Carmen stirred. She looked at me through the dim light and asked quietly, “Do you think he knows I’m here?”
I didn’t hesitate. “Yes,” I said. “I do.” And I meant it. His heart rate would slow when she spoke. His fingers moved slightly when she held them. Maybe that was nothing. Maybe it was everything.
She looked back at him. “When he was four,” she said, “he asked me if people choose their parents before they’re born.” She smiled a little. “I asked him why. He said, ‘Because I think I picked you.’”
Then she looked at me and said something I’ll never forget. “He’s been brave for so long. I don’t want him to have to be brave anymore.” Her voice didn’t shake. Mine did.
“If I tell you it’s time, will you help me?”
That’s not a question you learn how to answer in medical school. Not in any ethics seminar. It’s a question that asks if you’re human enough to let go of what medicine can do and lean into what it shouldn’t.
We had the meetings. Palliative care came. Ethics supported it. But it wasn’t about teams or notes or documentation. It was about her. A mother who knew her child better than any of us ever would, asking us to stop. Asking us to honor what she saw: that his spirit was already halfway gone.
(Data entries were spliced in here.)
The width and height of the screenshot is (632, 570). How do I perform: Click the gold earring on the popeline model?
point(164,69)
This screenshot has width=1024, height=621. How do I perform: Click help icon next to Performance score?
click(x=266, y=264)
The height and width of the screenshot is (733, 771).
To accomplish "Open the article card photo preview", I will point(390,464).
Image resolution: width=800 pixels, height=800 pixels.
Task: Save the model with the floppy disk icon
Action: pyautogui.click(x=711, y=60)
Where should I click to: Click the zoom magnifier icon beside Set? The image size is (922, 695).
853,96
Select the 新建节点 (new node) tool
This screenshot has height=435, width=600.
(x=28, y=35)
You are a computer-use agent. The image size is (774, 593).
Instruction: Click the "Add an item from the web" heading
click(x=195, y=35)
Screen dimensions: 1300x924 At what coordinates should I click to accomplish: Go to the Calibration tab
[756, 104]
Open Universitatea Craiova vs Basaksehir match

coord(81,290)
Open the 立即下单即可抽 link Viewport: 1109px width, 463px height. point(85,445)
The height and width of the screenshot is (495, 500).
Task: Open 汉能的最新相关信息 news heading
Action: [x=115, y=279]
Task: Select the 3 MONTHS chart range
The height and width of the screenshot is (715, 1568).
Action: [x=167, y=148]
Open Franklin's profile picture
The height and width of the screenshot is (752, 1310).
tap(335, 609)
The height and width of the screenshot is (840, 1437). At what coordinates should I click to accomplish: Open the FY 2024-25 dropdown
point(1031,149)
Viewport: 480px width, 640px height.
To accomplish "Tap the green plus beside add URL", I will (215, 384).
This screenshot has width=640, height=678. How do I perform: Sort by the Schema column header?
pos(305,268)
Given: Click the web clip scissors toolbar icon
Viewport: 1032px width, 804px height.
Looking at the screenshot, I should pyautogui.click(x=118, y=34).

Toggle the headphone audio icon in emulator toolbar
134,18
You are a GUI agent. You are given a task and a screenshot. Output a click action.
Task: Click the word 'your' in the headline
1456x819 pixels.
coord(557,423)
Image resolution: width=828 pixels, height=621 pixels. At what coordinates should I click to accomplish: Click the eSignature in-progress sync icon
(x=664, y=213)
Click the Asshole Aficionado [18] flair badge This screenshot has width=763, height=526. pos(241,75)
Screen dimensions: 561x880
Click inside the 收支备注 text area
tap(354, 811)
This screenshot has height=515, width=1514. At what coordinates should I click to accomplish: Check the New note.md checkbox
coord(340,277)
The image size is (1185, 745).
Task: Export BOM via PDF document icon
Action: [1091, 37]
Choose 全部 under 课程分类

When the day came, Carmen climbed into the bed and held him. We stopped the ventilator. We removed the lines. I stood a few feet away, silent, as she whispered into his ear. She told him it was okay to rest.
I still remember the stillness that followed. I’ve seen a lot of children die. But that moment, it was different. It felt like something sacred had entered the room and quietly left with him.
I wrote the chart note. I stepped out into the hallway. And I cried.
Years later, I went back to that same ICU. I was giving a talk on moral distress, on what happens when we carry the weight of these decisions. Afterward, a young resident came up to me.
“You probably don’t remember me,” he said. “I was a med student then. The night Mateo died. You let me stay in the room. You didn’t say much, but I watched how you spoke to his mom. I watched how you were just… there.”
He paused. “It changed everything for me.”
I nodded, but I couldn’t say anything for a while. Not because I didn’t have words, but because I suddenly felt them all at once.
Sometimes people say life imitates art. But the longer. I’ve been in medicine, the more I think life imitates the ICU. It moves between chaos and quiet. It demands more than we think we have. It holds joy and suffering in the same hand. And it teaches us, again and again, that letting go can be an act of love, not failure.
Mateo didn’t need more medicine. He needed presence. That’s what we gave him in the end. And it was enough.
I think about him often. Not as a failure. Not as a case. But as a boy who whispered love into a hospital bed. And a mother who knew when to stop fighting. And a doctor who got to bear witness. And sometimes, when I close my eyes, I hear that monitor’s soft rhythm and feel the hush of that final breath. It doesn’t haunt me. It guides me.